Para o MST, o episódio é "um dos momentos mais emblemáticos do processo de violência e de criminalização da luta pela terra". O caso foi arquivado no judiciário brasileiro e, diante da impunidade, foi levado pelo Movimento e pelas organizações Terra de Direitos e Justiça Global à Comissão Interamericana de Direitos Humanos (CIDH). Além disso, foi solicitado que chegasse à Corte Interamericana.

A coordenadora de incidência internacional da Terra de Direitos, Camila Gomes, destaca que o país se comprometeu a respeitar um extenso rol de direitos e, em caso de violação, mobilizar todas as instituições para poder promover reparação – o que não aconteceu no caso em julgamento.

"Para um caso chegar a essa etapa de ter uma sentença condenatória de um tribunal internacional, ele precisa ser um caso grave e muito emblemático de violações de direitos, mas ele precisa também não ter tido uma resposta adequada dentro do próprio país.
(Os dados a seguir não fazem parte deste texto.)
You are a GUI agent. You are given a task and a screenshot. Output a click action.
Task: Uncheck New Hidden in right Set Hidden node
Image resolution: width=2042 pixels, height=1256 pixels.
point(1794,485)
Ou seja: são casos graves em relação aos quais as autoridades, as instituições do país não conseguiram dar uma resposta", afirma.

As entidades que fizeram a denúncia destacam que o contexto da época no Paraná era de muita violência contra trabalhadores e trabalhadoras do campo, com criminalização da luta pelo direito à terra, ameaças e assassinatos, como os de Diniz Bento da Silva (conhecido como Teixeirinha), Sebastião Camargo e Sétimo Garibaldi – o país já foi sentenciado na Corte pela morte de Garibaldi.

Julgamentos no Brasil

Inquérito policial militar instaurado dias após o assassinato de Antônio Tavares terminou com arquivamento do caso, sob o argumento de que os agentes atuaram com "estrito cumprimento do dever legal". O Tribunal de Justiça do Estado do Paraná encerrou processo criminal sobre o caso, alegando que a Justiça Militar já tinha feito o arquivamento.

As petições ao tribunal internacional foram apresentadas após o esgotamento das possibilidades de justiça no cenário local. Por ter se submetido (voluntariamente) à Corte Interamericana, o Brasil deve acatar as decisões que forem tomadas. As decisões tomadas não são recorríveis e devem ser cumpridas.

A sentença desta quinta será recebida formalmente pelo Ministério das Relações Exteriores. Entretanto, a sentença é dirigida ao Estado brasileiro como um todo, o que inclui União, Estados e municípios. Diferentes órgãos, em todas essas esferas, podem ter de cumprir partes da sentença, portanto, e isso será acompanhado de perto pela Corte.

"[A Corte] vai estabelecer medidas específicas em relação às vítimas concretas, as pessoas que foram afetadas, mas vai também indicar as chamadas garantias de não repetição: medidas estruturais que o Estado precisa adotar para que essas violações não voltem a acontecer com outras pessoas", explica Camila Gomes.